After 30 years with the Delaware River Port Authority, lifelong Point Bay resident Mike Nelson is retired. He and Kate make their living now at the marina.

A tank for shedder crabs stands out back. Some will be used for bait, others become coveted blue claw softshells, but the bay these days isn’t providing like it used to.

“It’s not as good as we like it to be, that storm affected them also,” Kate Nelson said.

More than a year and a half ago, “that storm” blew 100-mph winds across the Delaware Bay.

There was nothing to slow Sandy down, said Andrea Friedman of the state Department of Environmental Resources.

“It’s a little spit of land that sticks out into the bay, so it’s very vulnerable to erosion. During Hurricane Sandy, 33 homes were severely damaged, and 10 of them were actually completely demolished, and pushed into the bay,” he said. “In some places, storm surge rose 10 feet.”

One of those homes belonged to the Nelsons.

Before the storm leveled their home, Mike Nelson described the place where he grew up as “a little piece of heaven on earth.”

In the place of that paradise, all that remains are pilings, rubble and a few rotting horseshoe crabs.

For 20 months, the Nelsons have been living in a trailer, which they paid for themselves, on the creek side of Bay Point.

Returning flood-prone property to nature

As part of its Blue Acres program, the state DEP has offered to buy out homeowners on the bay whose homes have been flooded out again and again, then return the land to its natural state. It’s set aside $10 million, basing the offers on the value of the homes before Sandy, Friedman said.

The state also intends to remove structures designed to hold back the bay’s advance.

“The beach along Bay Point had been eroding for many years. And over time, there were attempts to stabilize that beach,” Friedman said. “So there are wooden bulkheads, there is cement, there are big blocks of rubble, and all of that will be removed, in order to do the restoration.”

Sand, sediment and native grasses will be put in to create wildlife habitat, which Friedman says will offer more spawning ground for the horseshoe crabs.
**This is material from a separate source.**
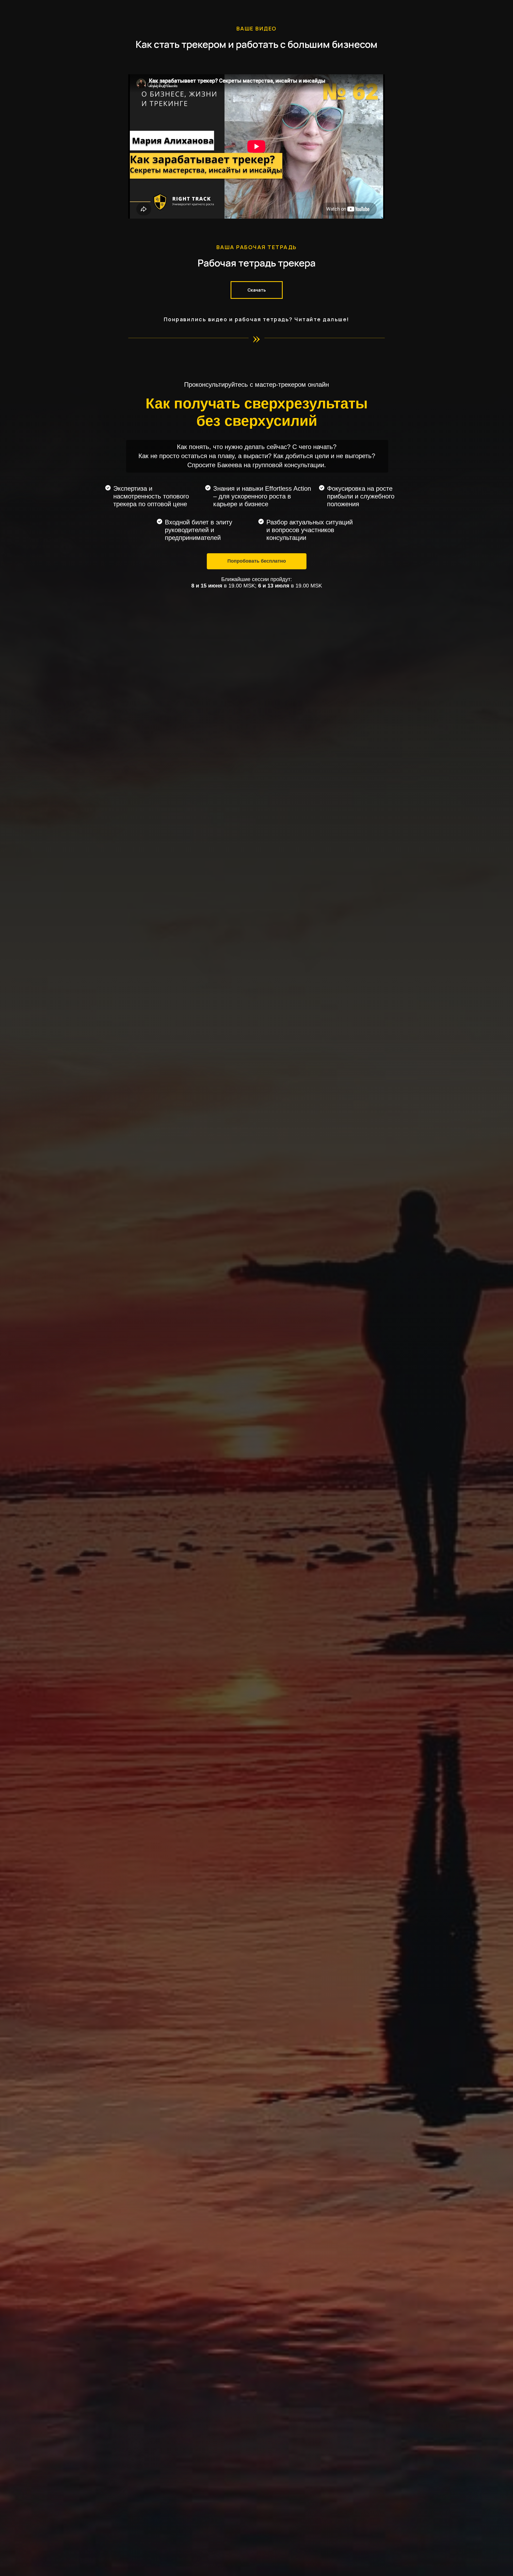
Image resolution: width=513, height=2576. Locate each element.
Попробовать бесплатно (256, 561)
This, in turn, will help restore the red knot bird population, which feeds on the eggs of spawning horseshoe crabs.

Bay Point is part of Lawrence Township, which Mayor Erwin Sheppard can weather the financial hit if residents take the buyout..

“There’s about $6 million worth of ratables down here, that will disappear, and the rest of the township will have to absorb $130,000 worth of annual taxes,” he said. “That will be spread around the rest of the community.”

Participation in the Blue Acres program is voluntary, and those who choose to stay in Bay Point will be grandfathered in to the wildlife refuge. For those who accept the buyout, Friedman said, the process can take up to a year-and-a-half to complete.

Making a tough decision

The Nelsons have decided to sell. However, in order to comply with federal rules, flood insurance money they have received from Sandy will be deducted from whatever Blue Acres pays out.

The Nelsons have started to renovate a small shack they own on the creek side, which is not as prone to flooding.

But that project has been put on hold as local officials figure out new septic and elevation rules.

At this point, Mike Nelson said, it looks like another winter in the trailer.

“I’m on the verge of a nervous breakdown. You’re lucky I’m giving you this interview, because every time I speak to someone, my blood pressure goes up,” he said. “We aren’t living right, we’re not eating right … it’s terrible.”

But not terrible enough to leave Bay Point.

“My God, we’ve got everything right here. You know, sun’s beautiful, sunsets, all the agriculture you would want,” Nelson said. “The beautiful birds, the osprey, the red knot birds, you know?”

State officials plan to make formal buyout offers to interested Bay Point homeowners by the end of the summer.